COSA FARE
Riporta integralmente tutte le righe che seguono, aumentando di 59 ogni numero delle coordinate date come risposta. Ometti le immagini.

──────────

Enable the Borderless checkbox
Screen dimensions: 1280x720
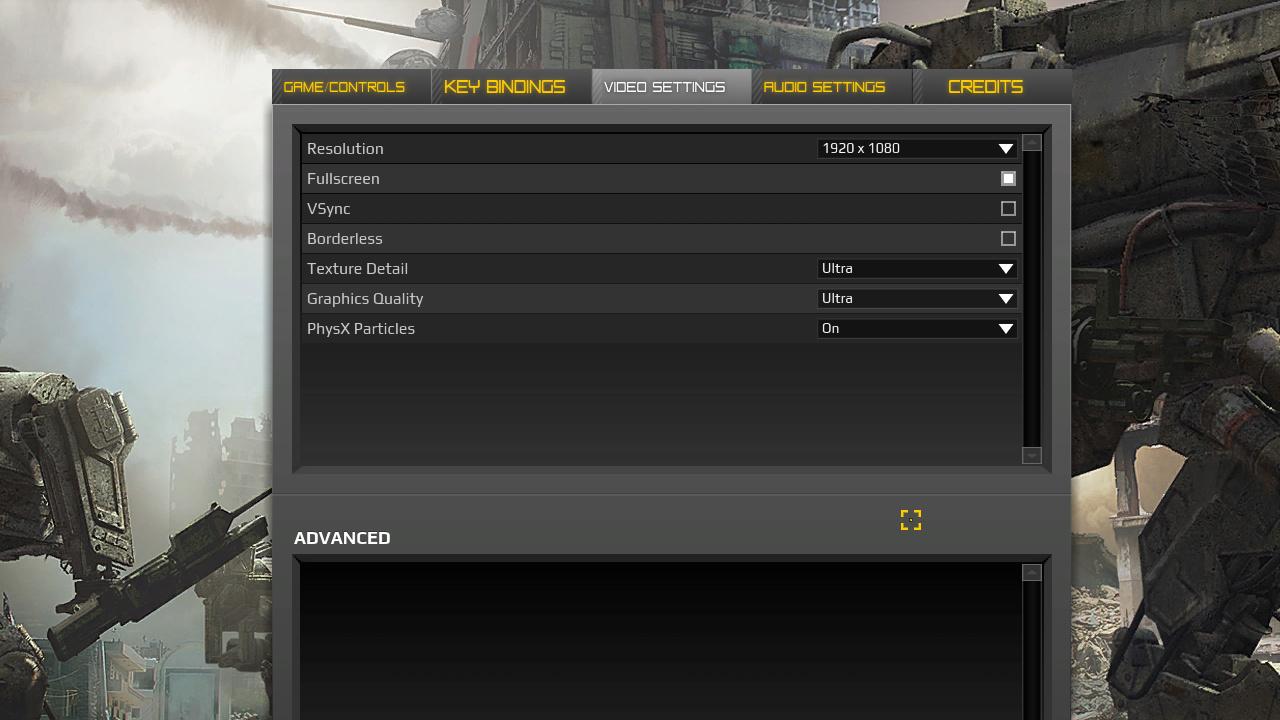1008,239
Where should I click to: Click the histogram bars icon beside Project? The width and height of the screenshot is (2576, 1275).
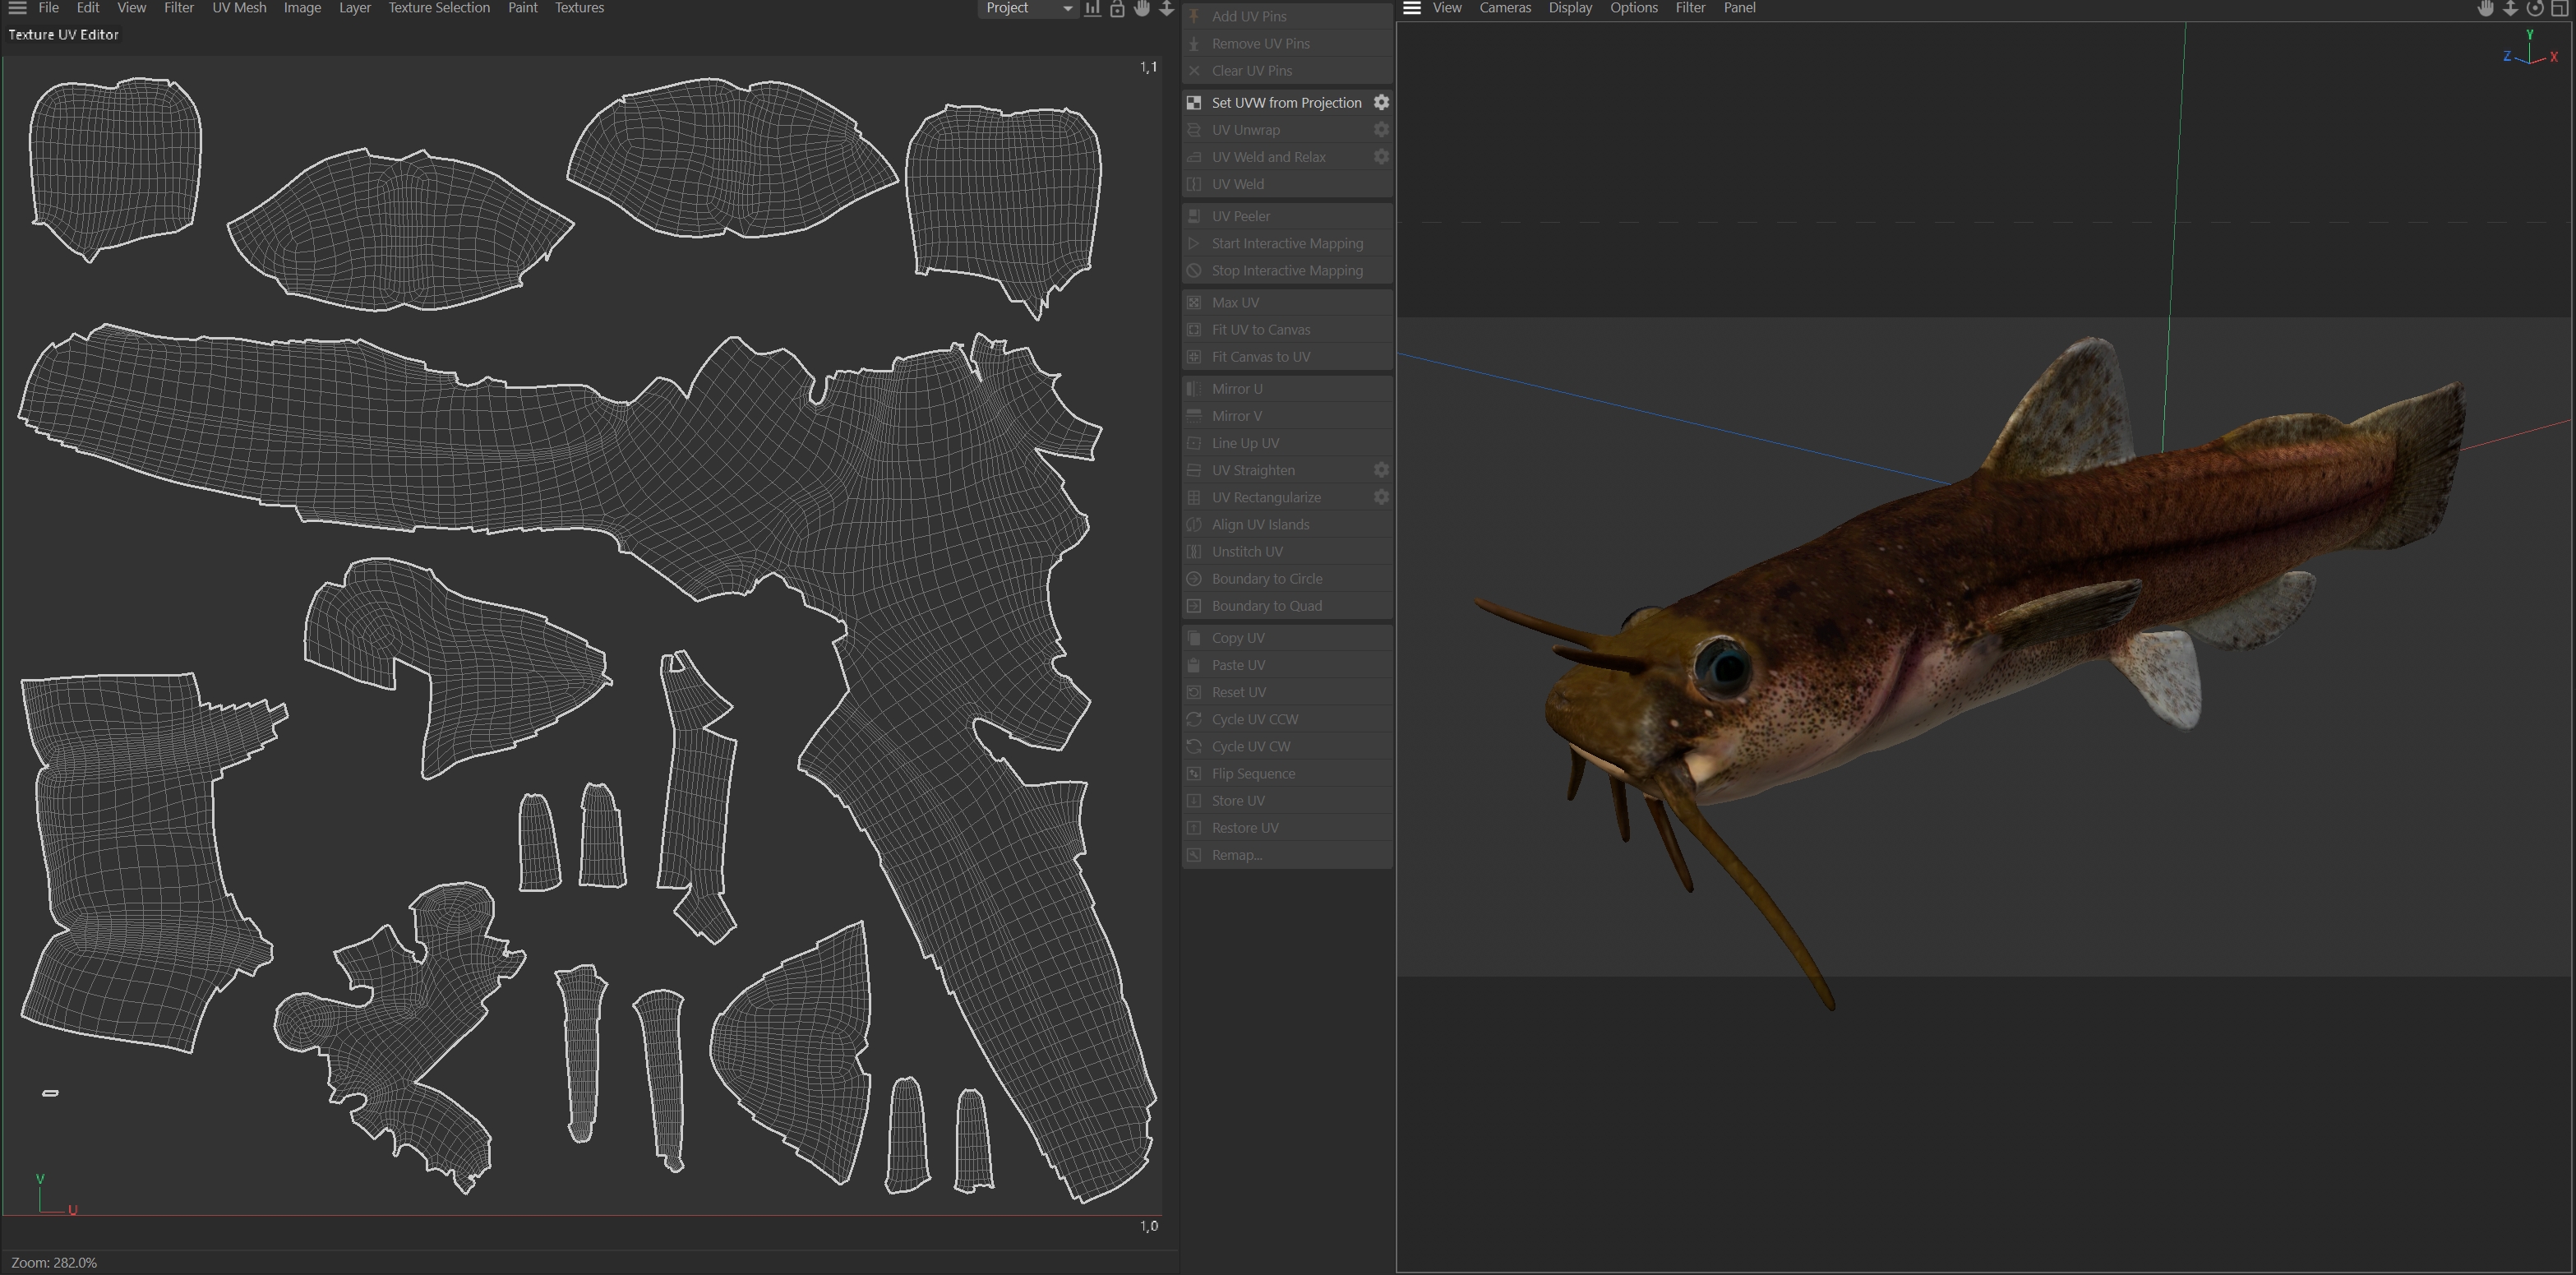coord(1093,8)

──────────

RISULTATO
Enable the Borderless checkbox
Screen dimensions: 1280x720
1067,298
Where should I click to: Click the histogram bars icon beside Project? The width and height of the screenshot is (2576, 1275).
coord(1152,67)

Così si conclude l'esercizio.